[Begin TEXT PASSAGE]

# Sleep and Dreams > General Dream Discussion >  >  Black and Void Dreams

## crimsoneye

It is just Dark and totally empty in more than a minute...and im not blind. :Eek: 
it happens when my dream just collapse after a Lucid Dream ::roll:: ..

----------


## Hyu

It's not uncommon for lucid dreams to fade to black when they end.
Do you stay within that void after it happens, or do you usually wake up?

If you usually wake up, you can try to force yourself to remain perfectly still and not open your eyes once you wake up.
This way you can DEILD.

If for some reason you often get "trapped" within this darkness, what I find helps is to search for a nearby light source and approach it.
There's always light coming from somewhere.
Alternatively you can try spinning in order to change into another scene, but you might wake up doing so.

----------


## Wolfwood

That's because you lack imagination!
I kid, I kid.

Are you saying that this occurs 1 minute after the successful induction of a lucid dream? That the environment fades to black, implodes...

----------


## acillis

pick any direction, and run like a mofo!
if you can try use super speed and go even faster! stuff it try warp drive your self, when i do this a neighbourhood will slowly emerge in the distance, another way i used  to get out of  the void; mind you i have only did this once so i do not know if it will work, it might of been luck but try turning your self  to fire, when i did  this i instantly got thrown out of the void, but my running warp drive technique has never failed me once!

----------


## Pegasis

I have dreams about blackness and the void.  Emptiness and the void.

----------


## DragonMaster870

> I have dreams about blackness and the void.  Emptiness and the void.



I only dream of a black void. That's all I've dreamed except for about 5 years ago.

----------


## Neo Neo

Usually my dreams/lucids have been fading to light, but I've encountered the void a couple times. Not for a prolonged time though, I'd be interested in exploring that area further.

----------


## DragonMaster870

> Usually my dreams/lucids have been fading to light, but I've encountered the void a couple times. Not for a prolonged time though, I'd be interested in exploring that area further.



Well Its like im not there. Its like im just seeing it and I Cant Move or anything. Its just all black.

[End TEXT PASSAGE]

** WORK TO DO **
1. In the thread about black void dreams, what does Hyu recommend doing if you often get trapped in the darkness?
2. Pick up the forum thread on black void dreams after its final post and continue it.
The data that come next have nothing to do with this.

[Begin DATA EXCERPT]

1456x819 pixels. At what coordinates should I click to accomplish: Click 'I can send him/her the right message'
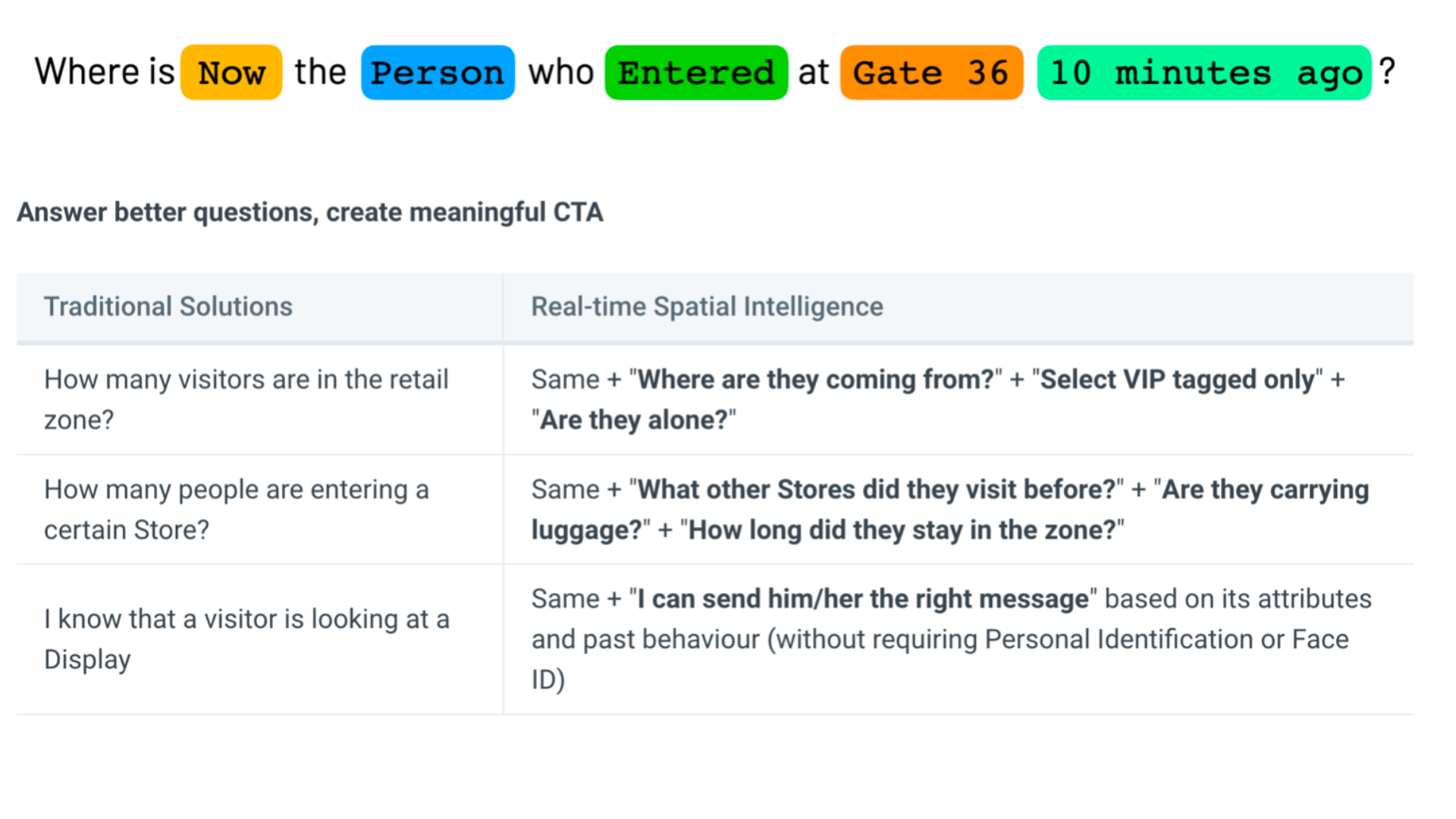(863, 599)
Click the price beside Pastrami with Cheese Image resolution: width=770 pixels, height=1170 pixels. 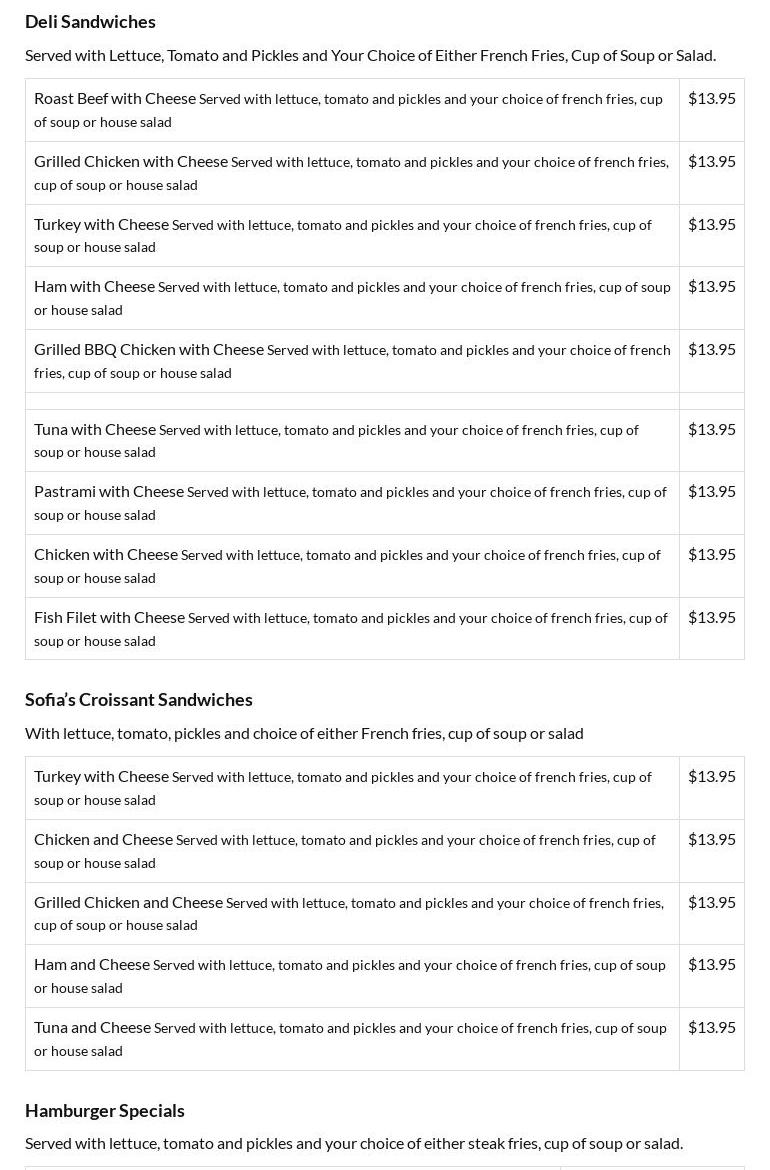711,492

[End DATA EXCERPT]

** ANSWERS PER TASK **
1. Look for a nearby light source and move toward it.

2.
----------


## Memm

I've had something similar where you can't open your eyes, just picture your room or some place you know and it will usually materialise.

----------


## FryingMan

I get the black void sometimes when I'm lucid right at the start of the dream and I "dive in" to the dream too soon before it fully forms.   I also got the black void when I tried to teleport for the first time a week ago.    Don't panic, I think the best thing to do is to *"move" and keep moving*!  Walk/run/fly/dive, motion keeps you in the dream.   What I did last time (which is the first time I saved a dream after entering the void) is I did a superman style running take off and started "flying" with my "fists" out in front of me, expecting to see an aerial view of the ground, and it promptly appeared and a flew around a big city for a while, and the dream continued on for a good long while after that.

----------


## Neo Neo

> Well Its like im not there. Its like im just seeing it and I Cant Move or anything. Its just all black.



Dang really, haven't experienced that then. I think what I was describing was more of a faded or empty space then, but not a void in that sense.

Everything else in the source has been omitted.